Saturday, June 05, 2010

Globish

From a review of Globish: How the English Language Became the World’s Language by Robert McCrum in The Economist.
The big shift is towards a universally useful written Globish. Spellchecking and translation software mean that anyone can communicate in comprehensible written English. That skill once required mastery of orthographical codes and subtle syntax acquired over years. The English of e-mail, Twitter and text messaging is becoming far more mutually comprehensible than spoken English, which is fractured by differences in pronunciation, politeness and emphasis. Mr McCrum aptly names the new lingo “a thoroughfare for all thoughts”.
This seems a very important insight to me. There is a debate now as to whether human language began in gesture or in sound, perhaps both. Certainly the human mind can comprehend both spoken and signed languages. Many people, number in the billions, can communicate in more than one language. Many people can use any of several grammars according to the language in which they are communicating.

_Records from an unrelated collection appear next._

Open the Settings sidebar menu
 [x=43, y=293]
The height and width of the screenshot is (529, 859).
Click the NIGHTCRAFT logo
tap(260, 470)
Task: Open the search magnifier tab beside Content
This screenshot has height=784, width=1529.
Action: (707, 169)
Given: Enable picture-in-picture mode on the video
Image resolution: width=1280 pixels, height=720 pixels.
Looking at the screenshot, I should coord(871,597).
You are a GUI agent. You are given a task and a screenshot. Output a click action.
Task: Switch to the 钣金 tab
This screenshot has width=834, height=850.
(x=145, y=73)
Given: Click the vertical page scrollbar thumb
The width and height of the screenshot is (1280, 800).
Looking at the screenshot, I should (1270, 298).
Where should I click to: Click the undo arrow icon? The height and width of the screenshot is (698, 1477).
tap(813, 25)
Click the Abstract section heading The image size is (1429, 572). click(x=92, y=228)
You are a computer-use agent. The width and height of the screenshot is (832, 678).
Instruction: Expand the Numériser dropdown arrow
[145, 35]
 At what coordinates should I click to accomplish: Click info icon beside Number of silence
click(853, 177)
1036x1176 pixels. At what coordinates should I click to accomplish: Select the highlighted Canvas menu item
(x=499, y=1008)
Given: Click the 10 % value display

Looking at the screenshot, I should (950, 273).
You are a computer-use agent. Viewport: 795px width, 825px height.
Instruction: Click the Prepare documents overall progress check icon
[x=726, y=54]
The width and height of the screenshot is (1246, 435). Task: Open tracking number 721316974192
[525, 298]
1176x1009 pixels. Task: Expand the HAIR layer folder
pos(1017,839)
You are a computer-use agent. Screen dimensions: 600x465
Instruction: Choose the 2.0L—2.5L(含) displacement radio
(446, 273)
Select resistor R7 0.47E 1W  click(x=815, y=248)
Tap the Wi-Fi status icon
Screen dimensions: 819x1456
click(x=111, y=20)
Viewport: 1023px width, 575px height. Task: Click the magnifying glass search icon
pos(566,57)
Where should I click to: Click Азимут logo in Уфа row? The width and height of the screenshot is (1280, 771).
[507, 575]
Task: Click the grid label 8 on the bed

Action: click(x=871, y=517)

Communicating by means of symbols seems a relatively recent human accomplishment, but the large majority of people can now do so. Some written language is based on symbols that correspond to the sounds of speech, some on pictures which correspond to ideas. And of course we all are familiar with symbols such as those on road signs and in airports which convey meaning by stylized images.

I suppose the Information Revolution is creating a new way of communication which already is accessible to a billion or so people, based on the written English. I note that I read French with sounds in my mind's ear that would not be comprehensaibles to a Frenchman. So too we can communicate across language barriers via the Internet, each hearing with his mind's ear a language which would be incomprehensible to the other.

I am reminded of an old friend who is fluent in Japanese and who was sent as a translator to Korea during the Korean war. Of course he spoke no Chinese and the Chinese prisoners he was to interrogate spoke no Japanese. He told me that they could communicate via the characters used in writing both languages.

Something of the sort will occur more and more as translation software gets better and better (because in part, personal computers continue to get more and more powerful). Two people will be able to communicate on the Internet, each writing in his/her own language and reading the translation of the other's postings.

Perhaps we will be able to communicate universally by such means at the end of the century!